==== RECORDS FOR THIS TASK
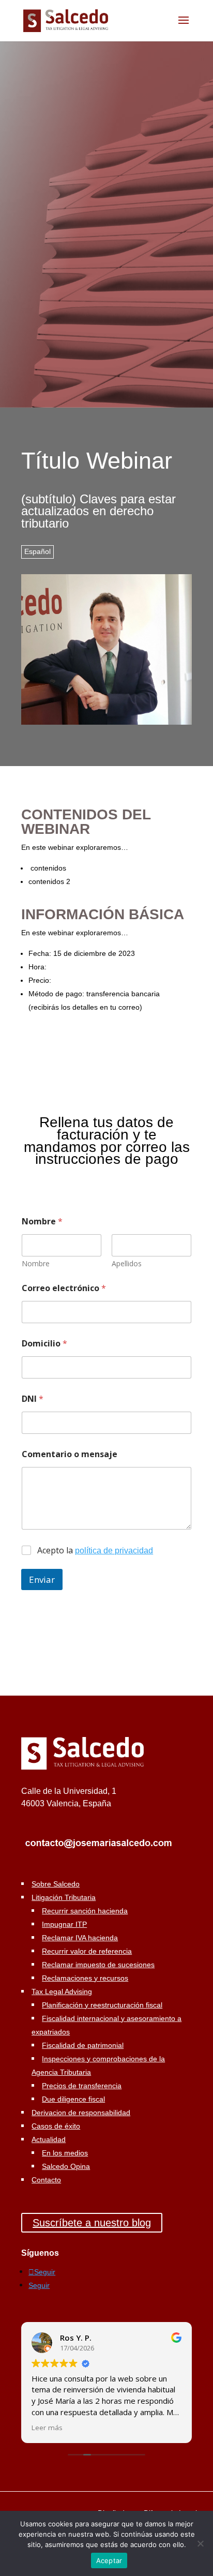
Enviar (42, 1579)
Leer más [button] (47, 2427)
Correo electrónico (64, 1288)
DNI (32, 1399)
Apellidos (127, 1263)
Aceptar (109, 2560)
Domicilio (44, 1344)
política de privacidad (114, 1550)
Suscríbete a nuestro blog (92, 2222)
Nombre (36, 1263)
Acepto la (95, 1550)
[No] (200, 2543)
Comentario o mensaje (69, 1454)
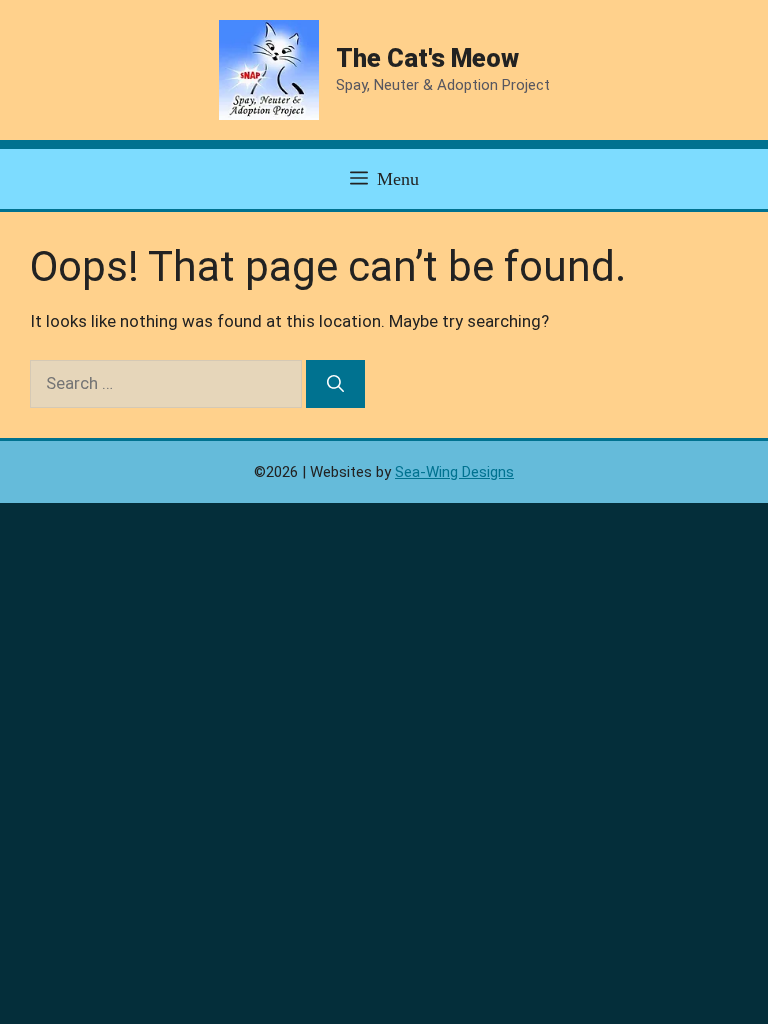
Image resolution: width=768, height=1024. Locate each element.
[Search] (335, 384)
========
==== RECORDS FOR THIS TASK
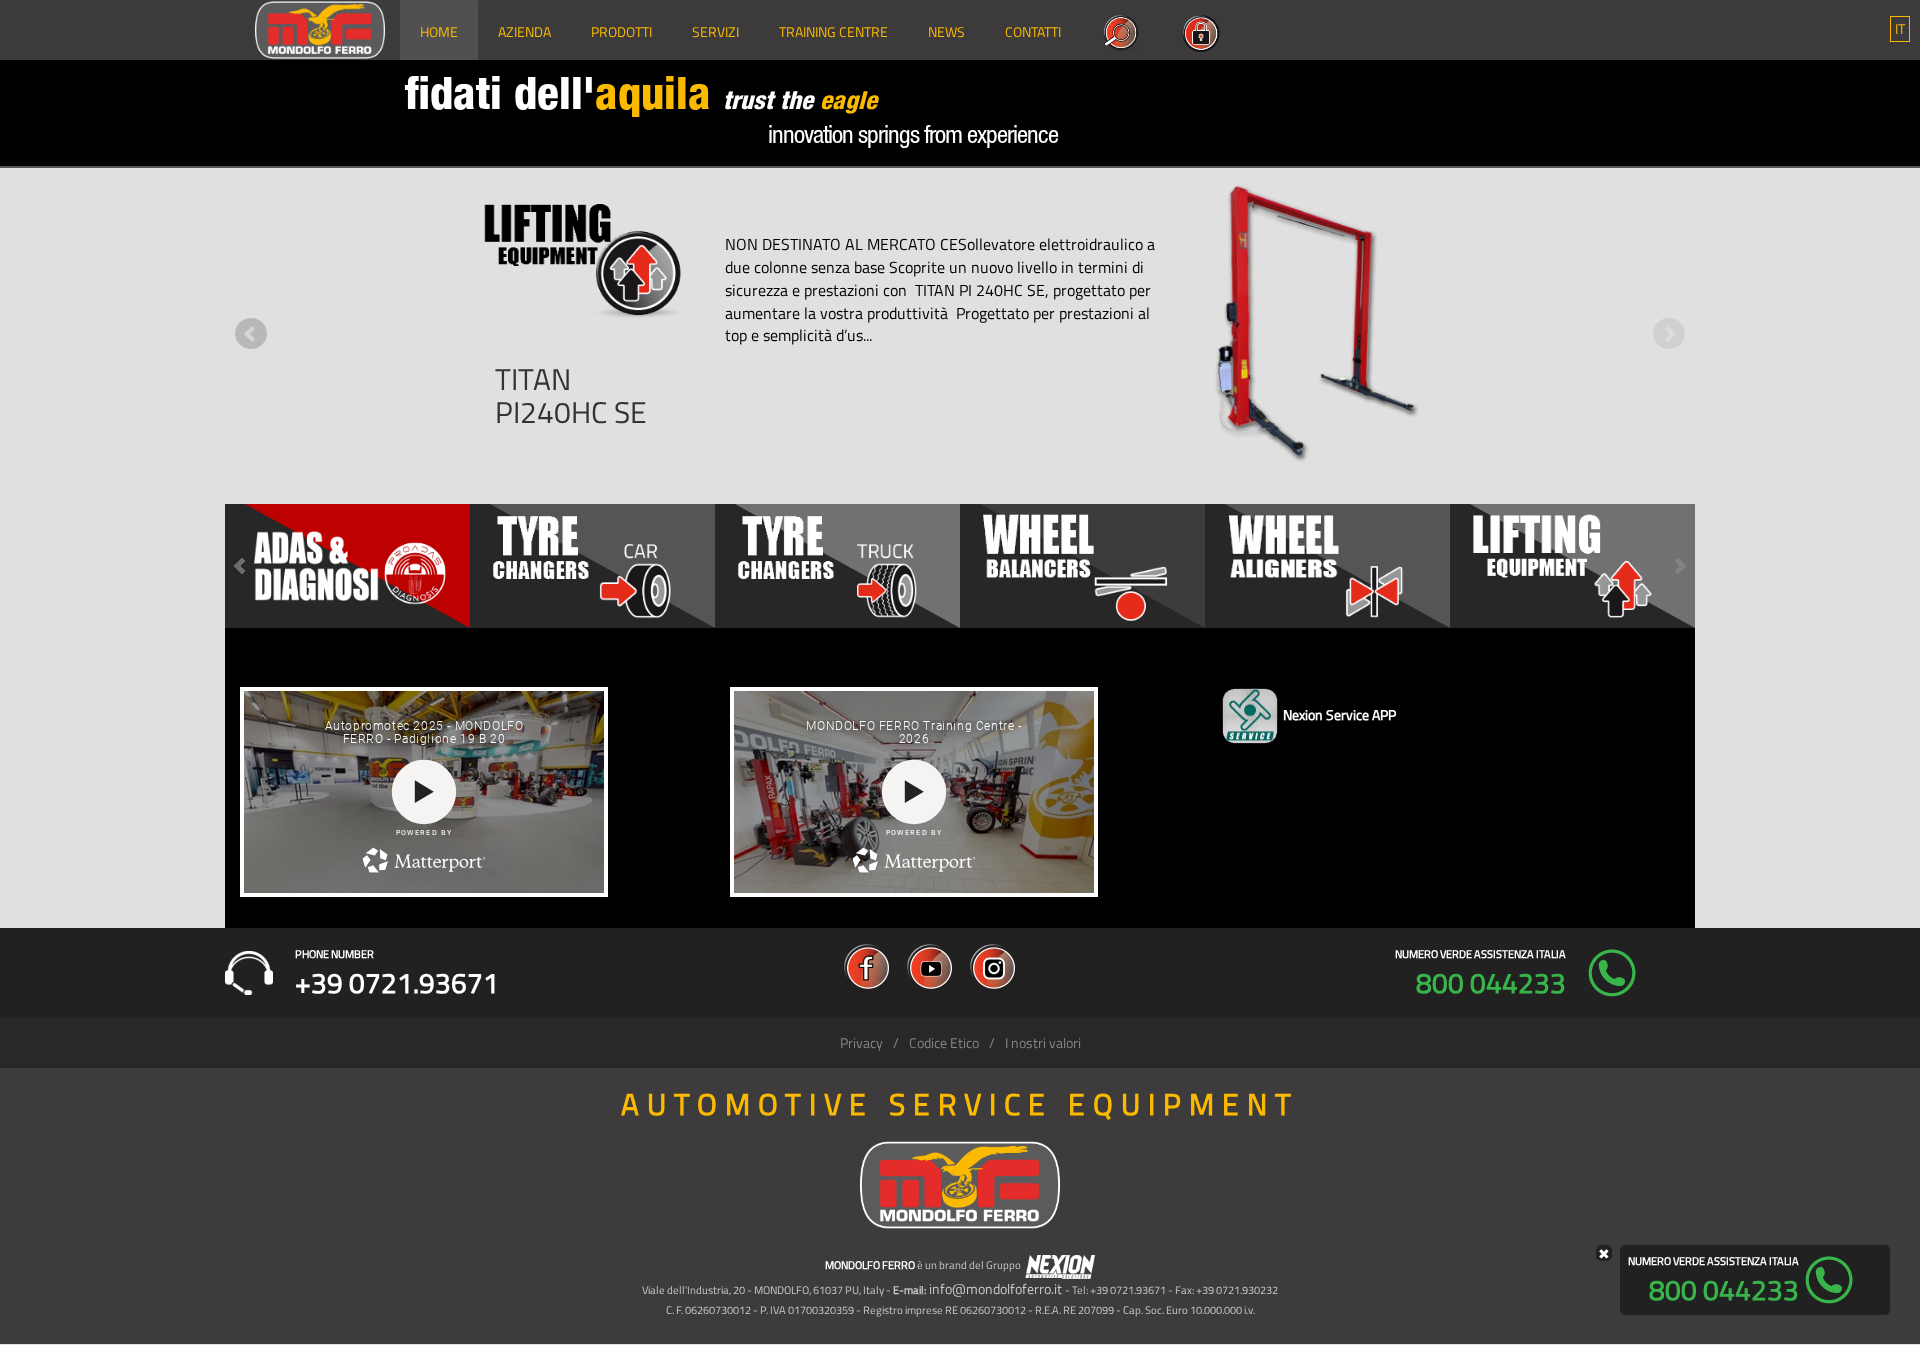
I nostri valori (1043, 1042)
========
Going by the data above, give back only the lines from the one containing "Leer más [button] (47, 2427)" through the one containing "[Search] (335, 384)", exactly as they stand, both ends included and no images.

OUTPUT OF THE EXERCISE
Leer más [button] (47, 2427)
Correo electrónico (64, 1288)
DNI (32, 1399)
Apellidos (127, 1263)
Aceptar (109, 2560)
Domicilio (44, 1344)
política de privacidad (114, 1550)
Suscríbete a nuestro blog (92, 2222)
Nombre (36, 1263)
Acepto la (95, 1550)
[No] (200, 2543)
Comentario o mensaje (69, 1454)
Image resolution: width=768, height=1024. Locate each element.
[Search] (335, 384)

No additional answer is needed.